Personal information
- Born: July 19, 1976 (age 50) Brooklyn, New York, U.S.
- Listed height: 6 ft 6 in (1.98 m)
- Listed weight: 215 lb (98 kg)

Career information
- High school: Abraham Lincoln (Brooklyn, New York)
- College: Providence (1995–1999)
- NBA draft: 1999: undrafted
- Playing career: 1999–2009
- Position: Shooting guard / small forward
- Number: 5, 30

Career history
- 1999: Boston Celtics
- 1999–2000: Golden State Warriors
- 2000–2001: Quad City Thunder
- 2001: Memphis Houn'Dawgs
- 2001: New Jersey Nets
- 2001–2002: Phoenix Eclipse
- 2002–2003: Lauretana Biella
- 2003–2004: Apollon Patras
- 2004–2005: Navigo.it Teramo
- 2005: Panellinios
- 2006: Montepaschi Siena
- 2006–2007: Beşiktaş
- 2007: Angelico Biella
- 2007–2008: Eldo Napoli
- 2008–2009: Olympia Larissa

Career highlights
- CBA Rookie of the Year (2000); CBA All-Rookie Team (2000); CBA scoring champion (2001);
- Stats at NBA.com
- Stats at Basketball Reference

= Jamel Thomas =

American basketball player

Jamel Thomas (born July 19, 1976) is an American former professional basketball player who played in the National Basketball Association (NBA). He was a swingman.

Thomas was born in Brooklyn, [New York. He played college basketball for the Providence Friars. Upon his 1999 graduation, he appeared in the National Basketball Association (NBA) during the 1999–2000 (three games for the Boston Celtics and four – for the Golden State Warriors) and 2000–01 (five games with the New Jersey Nets) seasons, holding career averages of 8.5 minutes, 2.6 points and 1.8 rebounds per game. He was also signed for a brief period by the Cleveland Cavaliers and Portland Trail Blazers (1999–2000) and Utah Jazz (2000–01), but never played for those teams in an NBA game.

He played two seasons in the Continental Basketball Association (CBA) and was selected as the CBA Rookie of the Year in 2000. After a stint in the American Basketball Association (ABA) and his New Jersey spell, Thomas moved overseas, mostly playing for teams in Turkey and Italy.

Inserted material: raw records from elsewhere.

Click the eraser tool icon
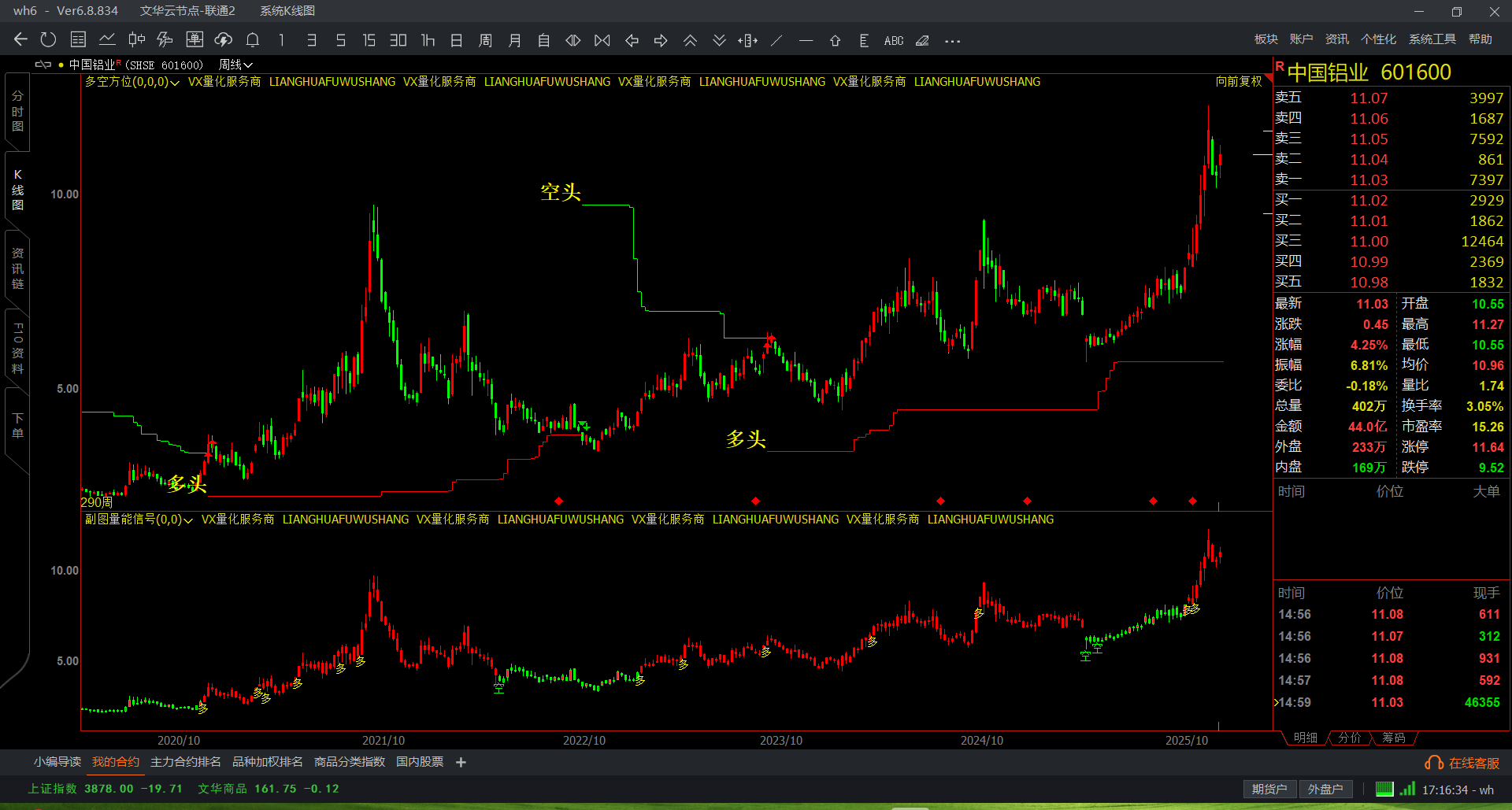The height and width of the screenshot is (810, 1512). point(922,40)
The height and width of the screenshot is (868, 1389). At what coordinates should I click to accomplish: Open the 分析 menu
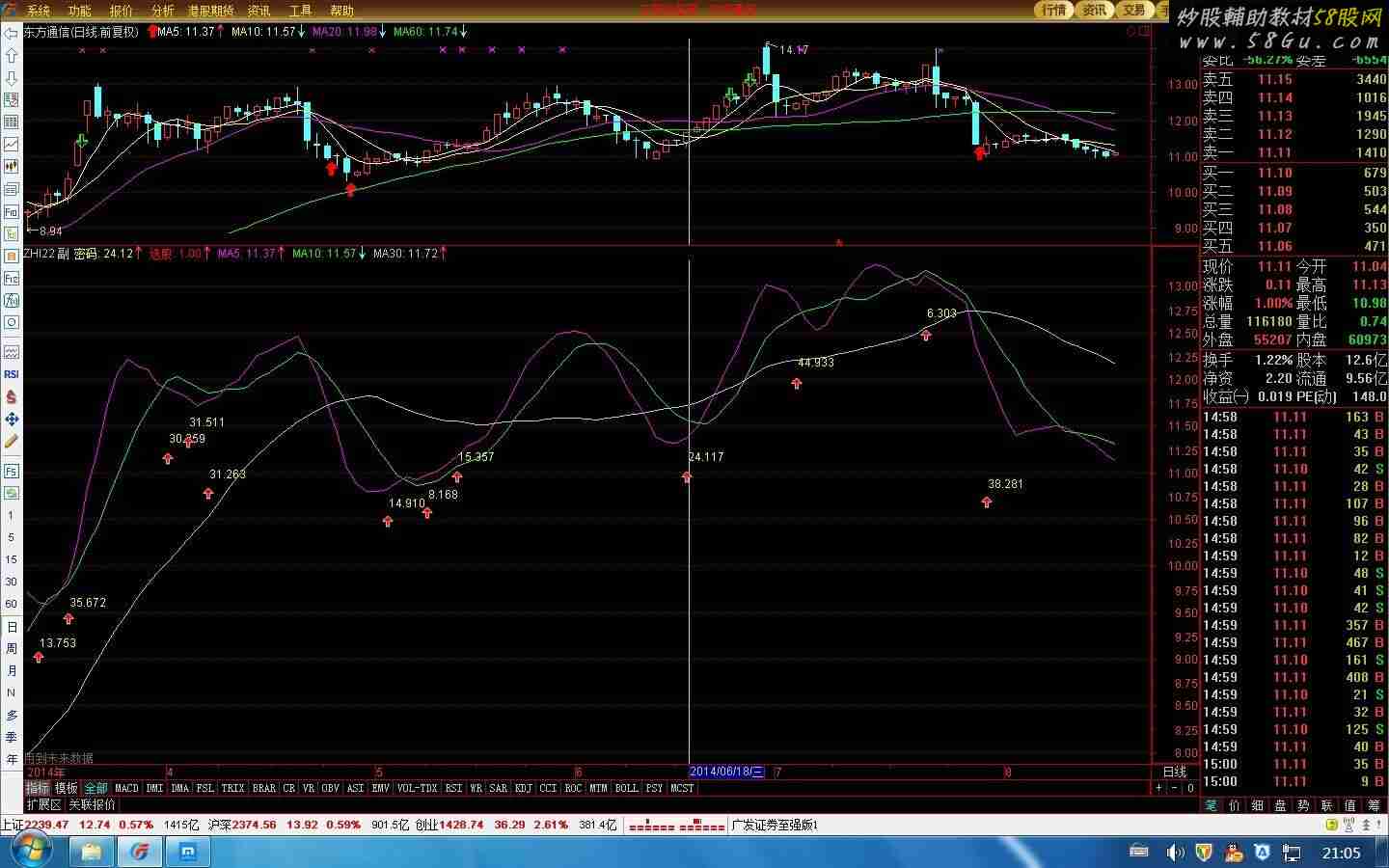162,11

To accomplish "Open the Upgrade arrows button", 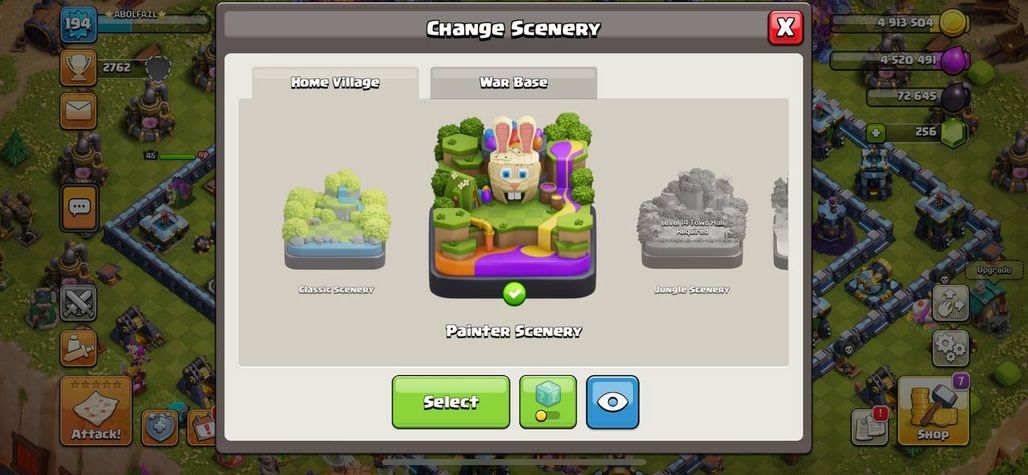I will [951, 302].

In 2006–07 he played for Beşiktaş and Angelico Biella.

Thomas is the older half-brother of Sebastian Telfair who also played in the NBA. Thomas wrote a book about his life titled The Beautiful Struggle, which was released by Xlibris in late September 2008. In the book, Thomas comments on his half-brother, as well as on cousin Stephon Marbury.